WRIGHTSVILLE BEACH, NC (WECT) - Then-candidate Donald Trump told WECT's Jon Evans, if elected, his administration would protect our beaches. But President Trump's proposed plans strike a different tone.
"What's more important, our coastal communities or a little bit more defense?" asked Mike Giles, a coastal advocate for the North Carolina Coastal Federation.
Grants like ones from the Coastal Zone Management Act bring in millions of dollars to prepare coastal communities for the next big storm. Without them, Giles fears for the future of our coasts.
"The state won't be able to do their job in helping the local communities do their job in protecting the millions upon millions and possibly billions of dollars of coastal infrastructure," said Giles.

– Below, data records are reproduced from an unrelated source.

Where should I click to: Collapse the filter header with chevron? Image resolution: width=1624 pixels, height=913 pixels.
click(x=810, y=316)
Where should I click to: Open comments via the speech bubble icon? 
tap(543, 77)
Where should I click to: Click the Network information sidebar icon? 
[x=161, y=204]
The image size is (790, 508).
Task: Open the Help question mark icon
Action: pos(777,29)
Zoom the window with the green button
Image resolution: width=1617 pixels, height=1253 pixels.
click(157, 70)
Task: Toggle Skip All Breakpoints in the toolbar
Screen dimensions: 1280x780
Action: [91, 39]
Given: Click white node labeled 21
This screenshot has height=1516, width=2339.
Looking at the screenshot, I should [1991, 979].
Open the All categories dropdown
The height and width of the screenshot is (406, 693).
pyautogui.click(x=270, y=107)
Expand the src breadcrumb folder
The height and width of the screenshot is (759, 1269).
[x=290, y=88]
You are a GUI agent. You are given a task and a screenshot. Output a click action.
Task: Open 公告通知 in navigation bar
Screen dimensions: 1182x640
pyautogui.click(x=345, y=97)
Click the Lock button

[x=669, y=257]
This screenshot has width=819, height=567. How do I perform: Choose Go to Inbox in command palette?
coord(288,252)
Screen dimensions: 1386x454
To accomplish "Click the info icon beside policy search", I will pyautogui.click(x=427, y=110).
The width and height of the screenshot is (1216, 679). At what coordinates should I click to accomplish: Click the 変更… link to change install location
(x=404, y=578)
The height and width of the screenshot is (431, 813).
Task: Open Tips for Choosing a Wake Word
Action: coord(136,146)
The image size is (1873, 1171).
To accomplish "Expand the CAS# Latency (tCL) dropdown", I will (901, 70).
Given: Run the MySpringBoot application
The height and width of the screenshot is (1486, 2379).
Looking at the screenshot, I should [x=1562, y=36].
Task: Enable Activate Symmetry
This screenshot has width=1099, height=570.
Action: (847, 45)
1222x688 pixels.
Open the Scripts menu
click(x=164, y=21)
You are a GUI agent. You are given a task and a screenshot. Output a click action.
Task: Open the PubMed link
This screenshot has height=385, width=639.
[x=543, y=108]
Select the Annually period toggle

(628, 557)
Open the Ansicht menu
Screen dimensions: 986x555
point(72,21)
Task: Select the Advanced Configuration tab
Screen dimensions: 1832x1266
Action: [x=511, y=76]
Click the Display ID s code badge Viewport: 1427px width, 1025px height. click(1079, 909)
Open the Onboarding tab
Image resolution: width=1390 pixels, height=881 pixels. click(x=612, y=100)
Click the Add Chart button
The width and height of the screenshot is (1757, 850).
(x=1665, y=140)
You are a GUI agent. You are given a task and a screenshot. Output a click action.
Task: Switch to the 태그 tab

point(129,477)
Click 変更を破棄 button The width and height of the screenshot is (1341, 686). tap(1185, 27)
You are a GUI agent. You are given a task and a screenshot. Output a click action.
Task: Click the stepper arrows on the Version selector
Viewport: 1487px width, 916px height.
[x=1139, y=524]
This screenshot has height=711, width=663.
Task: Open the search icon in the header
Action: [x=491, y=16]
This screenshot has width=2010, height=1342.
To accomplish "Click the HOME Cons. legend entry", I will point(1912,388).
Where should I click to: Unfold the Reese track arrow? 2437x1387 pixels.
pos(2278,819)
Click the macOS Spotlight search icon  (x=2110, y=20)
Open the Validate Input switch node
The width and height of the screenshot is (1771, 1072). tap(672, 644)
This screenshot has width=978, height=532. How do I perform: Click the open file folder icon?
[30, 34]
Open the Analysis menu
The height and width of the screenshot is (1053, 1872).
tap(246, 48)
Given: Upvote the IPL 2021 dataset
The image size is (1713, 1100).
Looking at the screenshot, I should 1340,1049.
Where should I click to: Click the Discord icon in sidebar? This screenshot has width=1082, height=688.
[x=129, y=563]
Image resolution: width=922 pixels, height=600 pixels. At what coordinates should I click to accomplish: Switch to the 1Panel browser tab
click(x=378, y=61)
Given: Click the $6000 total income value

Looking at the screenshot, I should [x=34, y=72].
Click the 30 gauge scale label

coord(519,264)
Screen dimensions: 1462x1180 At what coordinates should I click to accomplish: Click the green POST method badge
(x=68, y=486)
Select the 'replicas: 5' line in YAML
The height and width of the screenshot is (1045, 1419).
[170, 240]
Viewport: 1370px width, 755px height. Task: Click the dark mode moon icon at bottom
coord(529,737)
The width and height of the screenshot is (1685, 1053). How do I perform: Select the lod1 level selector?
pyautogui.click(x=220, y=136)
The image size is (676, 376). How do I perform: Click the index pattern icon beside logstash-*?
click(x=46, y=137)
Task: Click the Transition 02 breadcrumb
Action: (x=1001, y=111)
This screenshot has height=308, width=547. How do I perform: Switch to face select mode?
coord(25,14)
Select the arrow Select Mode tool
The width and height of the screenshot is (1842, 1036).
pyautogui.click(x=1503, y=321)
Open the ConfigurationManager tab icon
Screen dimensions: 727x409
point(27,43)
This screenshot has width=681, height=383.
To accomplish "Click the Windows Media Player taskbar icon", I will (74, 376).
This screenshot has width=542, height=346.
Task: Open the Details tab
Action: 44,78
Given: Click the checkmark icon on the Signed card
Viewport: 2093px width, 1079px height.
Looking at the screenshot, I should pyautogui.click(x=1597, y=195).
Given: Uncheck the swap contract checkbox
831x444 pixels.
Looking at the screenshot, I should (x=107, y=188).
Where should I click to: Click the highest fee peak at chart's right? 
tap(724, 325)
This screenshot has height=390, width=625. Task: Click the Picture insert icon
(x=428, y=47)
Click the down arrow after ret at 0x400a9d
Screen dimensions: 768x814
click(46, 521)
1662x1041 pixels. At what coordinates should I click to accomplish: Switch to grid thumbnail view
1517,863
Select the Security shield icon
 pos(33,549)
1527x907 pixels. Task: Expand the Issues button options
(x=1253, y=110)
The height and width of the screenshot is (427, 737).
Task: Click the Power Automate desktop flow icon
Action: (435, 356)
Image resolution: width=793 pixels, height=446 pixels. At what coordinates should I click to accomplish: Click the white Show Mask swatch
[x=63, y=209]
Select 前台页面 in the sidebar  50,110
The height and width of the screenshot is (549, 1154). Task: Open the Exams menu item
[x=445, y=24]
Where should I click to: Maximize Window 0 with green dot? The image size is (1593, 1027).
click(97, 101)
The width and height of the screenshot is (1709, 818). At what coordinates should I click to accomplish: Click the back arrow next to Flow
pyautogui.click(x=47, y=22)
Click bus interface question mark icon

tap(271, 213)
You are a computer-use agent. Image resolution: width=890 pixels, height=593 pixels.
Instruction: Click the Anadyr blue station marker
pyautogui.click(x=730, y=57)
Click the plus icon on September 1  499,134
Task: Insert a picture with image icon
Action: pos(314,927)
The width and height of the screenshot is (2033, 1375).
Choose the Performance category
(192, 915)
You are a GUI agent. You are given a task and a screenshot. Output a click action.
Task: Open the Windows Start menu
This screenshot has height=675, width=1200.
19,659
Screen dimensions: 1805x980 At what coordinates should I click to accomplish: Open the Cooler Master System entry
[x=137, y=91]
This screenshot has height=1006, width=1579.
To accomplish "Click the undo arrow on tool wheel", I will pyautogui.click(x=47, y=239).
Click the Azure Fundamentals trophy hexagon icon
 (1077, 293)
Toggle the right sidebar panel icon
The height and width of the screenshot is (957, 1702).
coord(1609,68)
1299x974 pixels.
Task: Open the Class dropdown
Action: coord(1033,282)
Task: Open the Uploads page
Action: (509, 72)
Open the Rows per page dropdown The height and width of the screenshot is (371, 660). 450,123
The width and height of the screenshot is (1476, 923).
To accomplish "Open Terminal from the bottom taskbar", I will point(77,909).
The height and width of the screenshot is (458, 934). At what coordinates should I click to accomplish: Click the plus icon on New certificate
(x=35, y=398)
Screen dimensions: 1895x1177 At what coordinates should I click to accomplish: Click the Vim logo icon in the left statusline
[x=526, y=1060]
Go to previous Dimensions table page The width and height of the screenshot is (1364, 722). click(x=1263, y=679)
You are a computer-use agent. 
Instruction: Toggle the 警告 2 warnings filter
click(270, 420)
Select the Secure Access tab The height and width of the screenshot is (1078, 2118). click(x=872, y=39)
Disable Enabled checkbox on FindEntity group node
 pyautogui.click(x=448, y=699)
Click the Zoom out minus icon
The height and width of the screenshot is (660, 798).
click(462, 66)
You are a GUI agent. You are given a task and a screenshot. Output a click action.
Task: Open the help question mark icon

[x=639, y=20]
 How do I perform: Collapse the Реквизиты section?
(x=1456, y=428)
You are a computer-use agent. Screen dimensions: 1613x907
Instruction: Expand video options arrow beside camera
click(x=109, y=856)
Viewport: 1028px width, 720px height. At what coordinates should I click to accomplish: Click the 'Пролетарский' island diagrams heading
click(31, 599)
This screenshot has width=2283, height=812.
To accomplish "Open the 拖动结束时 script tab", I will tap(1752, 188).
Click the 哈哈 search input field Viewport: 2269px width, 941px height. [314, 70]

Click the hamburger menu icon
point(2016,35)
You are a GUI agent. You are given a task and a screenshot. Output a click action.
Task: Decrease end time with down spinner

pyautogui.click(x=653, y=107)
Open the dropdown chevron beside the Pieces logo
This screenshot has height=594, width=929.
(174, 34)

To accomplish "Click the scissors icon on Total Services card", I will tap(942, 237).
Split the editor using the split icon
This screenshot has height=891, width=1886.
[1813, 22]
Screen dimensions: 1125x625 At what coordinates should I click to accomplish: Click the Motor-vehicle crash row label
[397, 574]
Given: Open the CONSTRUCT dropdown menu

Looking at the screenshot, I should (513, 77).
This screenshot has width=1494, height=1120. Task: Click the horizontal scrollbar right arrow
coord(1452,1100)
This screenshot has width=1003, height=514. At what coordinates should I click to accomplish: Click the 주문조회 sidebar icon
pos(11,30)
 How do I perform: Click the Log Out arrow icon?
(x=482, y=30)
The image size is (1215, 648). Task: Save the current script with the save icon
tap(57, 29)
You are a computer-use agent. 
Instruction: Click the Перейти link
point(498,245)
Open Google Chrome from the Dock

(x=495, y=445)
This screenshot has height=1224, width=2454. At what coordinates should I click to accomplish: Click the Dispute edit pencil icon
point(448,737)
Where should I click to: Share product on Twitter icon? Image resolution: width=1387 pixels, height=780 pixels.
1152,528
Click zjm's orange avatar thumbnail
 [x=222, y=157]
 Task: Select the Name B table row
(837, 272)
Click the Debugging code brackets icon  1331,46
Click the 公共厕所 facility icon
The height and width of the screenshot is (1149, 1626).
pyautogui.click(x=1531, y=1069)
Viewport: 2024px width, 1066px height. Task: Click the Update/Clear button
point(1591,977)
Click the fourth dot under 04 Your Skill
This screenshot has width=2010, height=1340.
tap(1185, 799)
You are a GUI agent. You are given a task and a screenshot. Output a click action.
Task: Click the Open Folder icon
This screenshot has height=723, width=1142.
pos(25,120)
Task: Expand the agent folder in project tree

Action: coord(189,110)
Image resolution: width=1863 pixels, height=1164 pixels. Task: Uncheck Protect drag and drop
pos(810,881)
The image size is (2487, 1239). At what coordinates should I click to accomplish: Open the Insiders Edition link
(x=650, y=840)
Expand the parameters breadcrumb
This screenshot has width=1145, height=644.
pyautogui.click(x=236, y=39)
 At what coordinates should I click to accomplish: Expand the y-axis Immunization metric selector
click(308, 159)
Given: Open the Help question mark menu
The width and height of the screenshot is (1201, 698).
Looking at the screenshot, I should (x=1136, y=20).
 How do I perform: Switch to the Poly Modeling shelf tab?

Drive along Wrightsville Beach, the sandy infrastructure is hard to miss. "You have a real beautiful dune system that's vegetated in front of these houses," said Giles. "That's their buffer."
On a calm March afternoon, that buffer separated homes from harmless waves. But if Hurricane Matthew taught the community anything, these conditions could change in a matter of hours. "People's lives, people's homes, people's livelihoods are at risk at the coast if we don't start working together better and planning better," said Giles.
Giles wants beach towns to make a commitment to the coast but said having a federal government take away funding doesn't help. If the federal government chooses to continue with the proposed cuts, Giles warns it will be a lesson we won't want to learn.
"Without that help, it's pretty dire consequences for our coast," said Giles.